O Vasconcelos atravessou a vida pública como um cometa e, no pouco tempo que teve, deixou uma marca no país, e como se viu pelos tributos que lhe foram prestados, outra, enorme, naqueles com quem se cruzou. Deixou um legado desproporcionado de modernidade, ambição e rasgo nos dois anos em que foi governante e nos poucos mais em que pôs de pé a Startup Lisboa. Tudo isso é verdade, importante e deve ser lembrado. Mas o que, essencialmente, distinguia o Vasconcelos era o ser estruturalmente bom. Não lhe faltavam as outras qualidades sobre as quais construiu os seus êxitos, mas, e de longe, a que melhor o definia era a sua bondade. Talvez por ser mais rara que a inteligência, a curiosidade ou a iniciativa, era a sua bondade que mais impressionava e cativava. E é por isso que, tanto quanto o que fez na vida pública, importa salvar do esquecimento a caravana de socorro humanitário que criou do nada, em meia dúzia de dias, e fez chegar à fronteira húngara, onde se acumulavam famílias de refugiados carentes de tudo, com ele aos comandos, seguindo as instruções da navegação pelo telemóvel.

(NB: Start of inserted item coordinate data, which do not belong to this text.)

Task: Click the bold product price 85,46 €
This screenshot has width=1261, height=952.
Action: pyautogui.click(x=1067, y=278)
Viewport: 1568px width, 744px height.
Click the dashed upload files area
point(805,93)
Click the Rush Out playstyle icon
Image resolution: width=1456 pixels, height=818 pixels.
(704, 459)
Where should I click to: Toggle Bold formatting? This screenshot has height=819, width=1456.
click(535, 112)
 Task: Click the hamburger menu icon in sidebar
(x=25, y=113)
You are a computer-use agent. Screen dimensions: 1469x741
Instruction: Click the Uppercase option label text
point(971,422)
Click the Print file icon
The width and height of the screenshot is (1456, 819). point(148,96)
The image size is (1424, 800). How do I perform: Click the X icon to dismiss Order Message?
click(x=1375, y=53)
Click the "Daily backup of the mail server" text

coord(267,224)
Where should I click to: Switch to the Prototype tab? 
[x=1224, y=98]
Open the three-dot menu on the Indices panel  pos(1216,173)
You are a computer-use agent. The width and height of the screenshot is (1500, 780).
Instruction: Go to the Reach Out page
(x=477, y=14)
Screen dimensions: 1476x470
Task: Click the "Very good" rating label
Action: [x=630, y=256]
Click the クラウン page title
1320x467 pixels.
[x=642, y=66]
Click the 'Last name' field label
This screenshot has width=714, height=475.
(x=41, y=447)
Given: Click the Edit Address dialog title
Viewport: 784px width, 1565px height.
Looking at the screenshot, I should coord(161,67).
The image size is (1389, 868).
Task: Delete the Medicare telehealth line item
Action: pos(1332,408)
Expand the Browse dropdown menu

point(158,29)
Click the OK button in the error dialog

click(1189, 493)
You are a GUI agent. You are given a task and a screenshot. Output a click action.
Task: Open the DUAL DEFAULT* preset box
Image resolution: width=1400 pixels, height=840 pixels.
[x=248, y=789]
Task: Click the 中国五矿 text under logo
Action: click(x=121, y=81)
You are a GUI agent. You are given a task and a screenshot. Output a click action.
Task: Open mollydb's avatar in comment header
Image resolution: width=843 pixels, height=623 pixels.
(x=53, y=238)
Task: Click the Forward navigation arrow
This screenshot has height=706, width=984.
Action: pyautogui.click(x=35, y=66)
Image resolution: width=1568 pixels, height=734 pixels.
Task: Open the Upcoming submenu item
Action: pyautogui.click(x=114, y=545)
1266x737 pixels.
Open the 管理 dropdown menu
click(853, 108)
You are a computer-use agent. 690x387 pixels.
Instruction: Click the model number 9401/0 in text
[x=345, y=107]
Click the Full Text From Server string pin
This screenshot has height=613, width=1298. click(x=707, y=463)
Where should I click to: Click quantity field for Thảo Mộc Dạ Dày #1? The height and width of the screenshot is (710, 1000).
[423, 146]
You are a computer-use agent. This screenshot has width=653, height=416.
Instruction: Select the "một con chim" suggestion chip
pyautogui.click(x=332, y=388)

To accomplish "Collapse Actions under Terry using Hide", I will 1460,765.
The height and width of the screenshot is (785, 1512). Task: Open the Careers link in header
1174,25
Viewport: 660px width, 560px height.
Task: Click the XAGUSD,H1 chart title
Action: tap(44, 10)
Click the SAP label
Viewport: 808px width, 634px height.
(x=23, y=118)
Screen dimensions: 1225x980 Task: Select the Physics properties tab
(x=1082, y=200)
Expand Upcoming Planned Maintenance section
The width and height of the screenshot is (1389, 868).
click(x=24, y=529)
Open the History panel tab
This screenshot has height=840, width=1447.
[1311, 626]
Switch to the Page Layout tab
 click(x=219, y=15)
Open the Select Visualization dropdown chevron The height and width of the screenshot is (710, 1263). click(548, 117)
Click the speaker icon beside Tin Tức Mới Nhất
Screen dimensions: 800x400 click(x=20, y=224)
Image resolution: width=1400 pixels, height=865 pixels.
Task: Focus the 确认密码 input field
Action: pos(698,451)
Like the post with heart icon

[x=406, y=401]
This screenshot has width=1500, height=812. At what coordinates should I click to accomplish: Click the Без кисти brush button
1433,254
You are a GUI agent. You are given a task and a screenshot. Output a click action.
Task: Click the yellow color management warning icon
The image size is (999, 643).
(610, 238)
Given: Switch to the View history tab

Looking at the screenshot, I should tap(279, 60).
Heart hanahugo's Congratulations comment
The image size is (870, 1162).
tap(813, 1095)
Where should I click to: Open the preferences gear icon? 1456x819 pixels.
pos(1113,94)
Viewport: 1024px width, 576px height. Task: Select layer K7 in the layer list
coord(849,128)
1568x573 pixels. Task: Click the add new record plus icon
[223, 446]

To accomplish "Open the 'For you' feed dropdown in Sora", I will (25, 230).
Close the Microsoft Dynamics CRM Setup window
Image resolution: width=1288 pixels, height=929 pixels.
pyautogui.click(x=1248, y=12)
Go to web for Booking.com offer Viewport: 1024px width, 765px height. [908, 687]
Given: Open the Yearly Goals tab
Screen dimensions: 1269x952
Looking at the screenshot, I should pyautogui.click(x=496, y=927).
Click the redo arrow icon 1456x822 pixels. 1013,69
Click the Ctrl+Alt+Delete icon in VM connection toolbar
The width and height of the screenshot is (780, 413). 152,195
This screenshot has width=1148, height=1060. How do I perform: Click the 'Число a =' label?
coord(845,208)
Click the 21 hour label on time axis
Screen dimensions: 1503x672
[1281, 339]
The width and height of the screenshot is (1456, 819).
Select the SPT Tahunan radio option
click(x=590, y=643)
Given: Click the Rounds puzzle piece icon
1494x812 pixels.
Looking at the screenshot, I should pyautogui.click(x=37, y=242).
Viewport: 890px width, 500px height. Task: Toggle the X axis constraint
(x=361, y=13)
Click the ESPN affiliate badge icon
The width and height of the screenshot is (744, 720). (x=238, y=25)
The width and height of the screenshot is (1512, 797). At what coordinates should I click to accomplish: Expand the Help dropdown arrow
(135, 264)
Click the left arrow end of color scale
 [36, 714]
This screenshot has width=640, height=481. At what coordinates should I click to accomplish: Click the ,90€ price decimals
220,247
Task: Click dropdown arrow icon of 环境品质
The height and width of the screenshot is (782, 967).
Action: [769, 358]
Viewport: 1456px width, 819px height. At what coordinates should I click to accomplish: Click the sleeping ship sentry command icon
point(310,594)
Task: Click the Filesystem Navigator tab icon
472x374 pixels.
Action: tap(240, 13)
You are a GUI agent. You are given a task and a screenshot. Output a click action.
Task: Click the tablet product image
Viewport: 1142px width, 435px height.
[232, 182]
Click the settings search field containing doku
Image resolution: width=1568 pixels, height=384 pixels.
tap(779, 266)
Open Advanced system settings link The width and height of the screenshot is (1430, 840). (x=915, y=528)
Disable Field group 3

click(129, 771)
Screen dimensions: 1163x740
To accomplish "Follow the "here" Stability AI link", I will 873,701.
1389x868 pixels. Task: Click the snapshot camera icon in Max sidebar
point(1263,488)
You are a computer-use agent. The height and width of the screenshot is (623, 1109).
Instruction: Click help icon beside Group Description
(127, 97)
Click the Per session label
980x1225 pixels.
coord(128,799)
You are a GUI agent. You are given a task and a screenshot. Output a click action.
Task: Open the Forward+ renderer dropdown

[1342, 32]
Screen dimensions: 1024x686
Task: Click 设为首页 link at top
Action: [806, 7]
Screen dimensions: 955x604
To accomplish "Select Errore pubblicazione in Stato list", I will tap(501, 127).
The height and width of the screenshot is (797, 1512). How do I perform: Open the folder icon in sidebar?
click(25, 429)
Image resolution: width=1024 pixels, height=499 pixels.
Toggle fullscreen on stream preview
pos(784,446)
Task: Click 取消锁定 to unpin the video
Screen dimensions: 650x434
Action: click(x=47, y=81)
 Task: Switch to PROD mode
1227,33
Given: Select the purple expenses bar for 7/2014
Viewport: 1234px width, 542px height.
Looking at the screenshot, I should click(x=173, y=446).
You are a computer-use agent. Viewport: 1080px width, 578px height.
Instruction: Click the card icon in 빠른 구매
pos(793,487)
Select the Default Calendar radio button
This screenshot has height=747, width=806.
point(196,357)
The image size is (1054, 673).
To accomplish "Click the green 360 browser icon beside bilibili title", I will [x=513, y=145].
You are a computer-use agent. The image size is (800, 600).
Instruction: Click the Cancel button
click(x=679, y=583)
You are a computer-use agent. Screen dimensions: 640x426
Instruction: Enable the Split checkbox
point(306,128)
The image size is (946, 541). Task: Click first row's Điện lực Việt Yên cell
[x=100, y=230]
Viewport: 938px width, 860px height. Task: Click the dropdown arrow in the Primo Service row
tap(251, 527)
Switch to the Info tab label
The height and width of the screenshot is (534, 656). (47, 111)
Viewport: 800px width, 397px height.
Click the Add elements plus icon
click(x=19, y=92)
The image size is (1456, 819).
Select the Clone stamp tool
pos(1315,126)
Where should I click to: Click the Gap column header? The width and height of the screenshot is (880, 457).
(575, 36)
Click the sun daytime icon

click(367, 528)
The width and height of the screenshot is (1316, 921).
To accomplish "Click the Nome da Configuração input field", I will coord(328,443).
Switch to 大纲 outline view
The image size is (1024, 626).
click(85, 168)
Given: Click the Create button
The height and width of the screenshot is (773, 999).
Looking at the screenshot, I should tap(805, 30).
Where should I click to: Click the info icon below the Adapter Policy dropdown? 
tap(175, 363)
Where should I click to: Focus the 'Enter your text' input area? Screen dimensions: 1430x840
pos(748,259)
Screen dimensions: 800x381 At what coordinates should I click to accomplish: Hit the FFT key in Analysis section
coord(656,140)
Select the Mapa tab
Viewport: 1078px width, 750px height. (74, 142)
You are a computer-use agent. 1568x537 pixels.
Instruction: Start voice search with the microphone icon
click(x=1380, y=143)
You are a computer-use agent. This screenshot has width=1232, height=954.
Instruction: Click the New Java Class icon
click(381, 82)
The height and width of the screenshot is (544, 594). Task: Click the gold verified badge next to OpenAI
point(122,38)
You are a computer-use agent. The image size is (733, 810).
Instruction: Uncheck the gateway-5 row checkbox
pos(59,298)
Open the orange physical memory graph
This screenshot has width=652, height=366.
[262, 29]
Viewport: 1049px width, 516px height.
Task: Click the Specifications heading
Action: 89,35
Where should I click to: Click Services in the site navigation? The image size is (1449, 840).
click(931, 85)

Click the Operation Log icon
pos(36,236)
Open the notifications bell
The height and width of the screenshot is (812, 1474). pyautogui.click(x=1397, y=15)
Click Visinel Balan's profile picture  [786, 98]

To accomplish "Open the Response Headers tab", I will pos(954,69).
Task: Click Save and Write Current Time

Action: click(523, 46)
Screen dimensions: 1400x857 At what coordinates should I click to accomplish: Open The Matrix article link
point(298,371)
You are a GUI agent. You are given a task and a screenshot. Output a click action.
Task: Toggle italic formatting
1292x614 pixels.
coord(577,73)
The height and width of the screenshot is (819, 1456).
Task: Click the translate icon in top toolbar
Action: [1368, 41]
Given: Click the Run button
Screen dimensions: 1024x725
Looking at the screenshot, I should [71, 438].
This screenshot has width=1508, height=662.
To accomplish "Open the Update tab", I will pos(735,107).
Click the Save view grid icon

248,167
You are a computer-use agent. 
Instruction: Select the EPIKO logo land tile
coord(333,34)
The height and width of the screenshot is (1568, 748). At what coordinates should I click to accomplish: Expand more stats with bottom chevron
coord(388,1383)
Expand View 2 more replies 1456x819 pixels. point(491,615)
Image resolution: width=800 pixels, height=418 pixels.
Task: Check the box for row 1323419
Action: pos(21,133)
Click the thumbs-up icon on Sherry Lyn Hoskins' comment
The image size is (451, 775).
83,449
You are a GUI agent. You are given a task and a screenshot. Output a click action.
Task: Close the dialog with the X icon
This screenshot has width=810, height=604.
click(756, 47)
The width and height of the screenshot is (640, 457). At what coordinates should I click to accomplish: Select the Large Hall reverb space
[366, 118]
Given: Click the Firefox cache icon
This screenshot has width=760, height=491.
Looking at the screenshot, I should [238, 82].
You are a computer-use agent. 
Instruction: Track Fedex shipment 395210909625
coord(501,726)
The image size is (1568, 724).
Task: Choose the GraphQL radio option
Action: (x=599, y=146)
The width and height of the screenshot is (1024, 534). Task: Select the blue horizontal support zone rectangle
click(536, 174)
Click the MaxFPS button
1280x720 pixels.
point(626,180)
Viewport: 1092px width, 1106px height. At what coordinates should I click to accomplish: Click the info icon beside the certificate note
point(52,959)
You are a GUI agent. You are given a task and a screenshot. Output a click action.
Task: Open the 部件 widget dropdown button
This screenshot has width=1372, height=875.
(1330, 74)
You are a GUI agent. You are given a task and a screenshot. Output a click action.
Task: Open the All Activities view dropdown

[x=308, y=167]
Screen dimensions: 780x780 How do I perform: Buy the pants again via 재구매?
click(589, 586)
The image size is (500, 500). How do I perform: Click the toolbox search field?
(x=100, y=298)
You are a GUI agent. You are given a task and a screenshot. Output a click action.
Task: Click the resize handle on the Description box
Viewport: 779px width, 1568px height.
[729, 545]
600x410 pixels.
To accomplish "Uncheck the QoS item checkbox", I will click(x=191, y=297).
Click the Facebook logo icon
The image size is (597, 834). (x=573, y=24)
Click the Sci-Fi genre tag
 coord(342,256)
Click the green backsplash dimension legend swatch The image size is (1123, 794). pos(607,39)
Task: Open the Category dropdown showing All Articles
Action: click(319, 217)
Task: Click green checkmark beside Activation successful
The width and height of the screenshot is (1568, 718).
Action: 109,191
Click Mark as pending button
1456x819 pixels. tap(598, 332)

O João Vasconcelos atravessou a vida pública como um cometa e, no pouco tempo que teve, deixou uma marca no país
Era inteiramente destituído dos sentimentos mesquinhos que são uma chaga nacional: a inveja, a maledicência, o rancor, a tendência para o apoucamento do outro. Num país de oportunidades escassas e de esperanças pequeninas e sensatas, cheio de gente com valor cujo potencial fica permanentemente adiado, ou apenas, em vão, aspira a poder trabalhar e a ter alguma segurança, a vida pública ressente-se, azeda, torna-se biliosa, refocila em sacrifícios catárticos, cruéis e sem sentido de medida, onde a queda de um, que se emancipou um pouco da massa castigada, redime o ressentimento de todos, que não saímos do sítio. O Vasconcelos, apesar da sua longa experiência política, da sua bonomia, e do prazer que extraía de rir de si próprio (e de mim e das minhas coisas, que lhe forneciam muito material), não estava preparado para a alegação grotesca de que teria traficado a sua liberdade, ou a sua integridade, aceitando uma viagem para “ver a seleção”. Saiu da política para não voltar. Sem lamúrias, com uma vida para refazer, não sem dificuldades.
O futuro, sem o Vasconcelos, que gostava da vida e de quem nela anda, anuncia-se um sítio inesperadamente desolado e inóspito. Um sítio que nós, seus amigos, temos ainda dificuldade em imaginar, e menos vontade de habitar. Não morreu sozinho, portanto, o Vasconcelos. Morremos todos um bocadinho com ele.